Genre: YA Historical Fiction
Goodreads Summary: It’s 1959. The battle for civil rights is raging. And it’s Sarah Dunbar’s first day of school, as one of the first black students at the previously all-white Jefferson High. No one wants Sarah there. Not the Governor. Not the teachers. And certainly not the students – especially Linda Hairston, daughter of the town’s most ardent segregationist. Sarah and Linda have every reason to despise each other. But as a school project forces them to spend time together, the less their differences seem to matter. And Sarah and Linda start to feel something they’ve never felt before. Something they’re both determined ignore. Because it’s one thing to be frightened by the world around you – and another thing altogether when you’re terrified of what you feel inside.
This book had been sitting on my Amazon wishlist for a while, so when I finally found it in Foyles, I was SO excited, but also a little bit scared. A lot of the books I had been really looking forward to recently had disappointed me in one way or another. I am glad to say, this was not the case with Lies We Tell Ourselves.
There aren’t many books that I can just sit down and read without getting distracted after about 20 pages, but this was one of them. I was so invested in Sarah and Linda’s story even if it was difficult to read about. The racism Sarah faces is horrific but realistic, but I am also so glad that Talley didn’t skim over it or water it down in any way. Sarah is a fantastic character who is so resilient and brave, even when she doesn’t feel like she is, and I thought the journey she went on was brilliantly executed with a great message. Linda was an interesting character to read about, because first and foremost she is racist. Her character does develop, but over time, and she finds it very difficult to let go of ideas and beliefs that she has been brought up with.
One of the things I love about this book is the intersectionality. Not only does it talk about race during the civil rights movement, but also sexuality.
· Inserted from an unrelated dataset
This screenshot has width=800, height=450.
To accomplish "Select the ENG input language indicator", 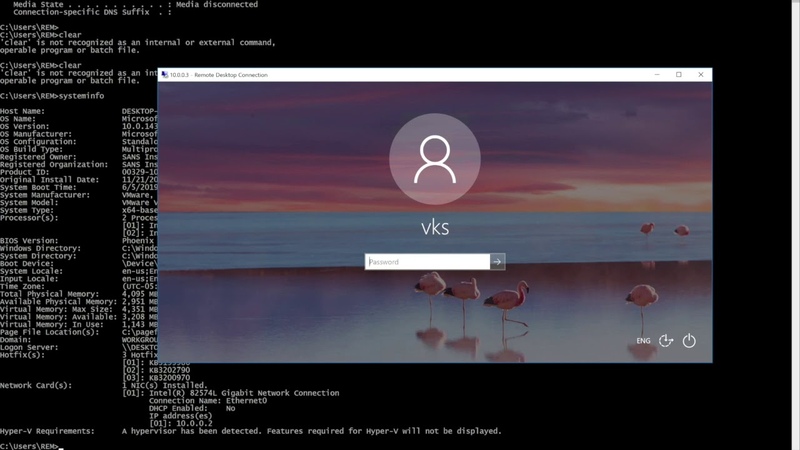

Sarah and Linda both feel drawn to one another in a way they both soon realise is more than just friendship.Talley does a great job at portraying their internal struggle as they try to deal with their feelings in a society where homosexuality is illegal and there is no positive representation for what they are feeling. I know some people feel like this book tried to ‘stuff too much in’ and should’ve just focused on one issue but that’s what I liked about it. It felt far more realistic to life in that not everyone has to deal with just one problem or form of oppression and it felt so refreshing to find a book that discussed both.
It was great to see in the Author’s Note that Talley did extensive research for this novel and looked up many accounts and articles about desegregation in the South during the 1950’s and 60’s, and you can tell this when reading the book. Research is so important with historical fiction, particularly when you are writing about a character from a community that is not your own.
I was so pleased that this book lived up to my expectations and can’t wait to read Talley’s other novel that I own, and for her next book out later this year. This is a tough, but important read that discusses a variety of issues and I want to push this book into the hands of everyone I know.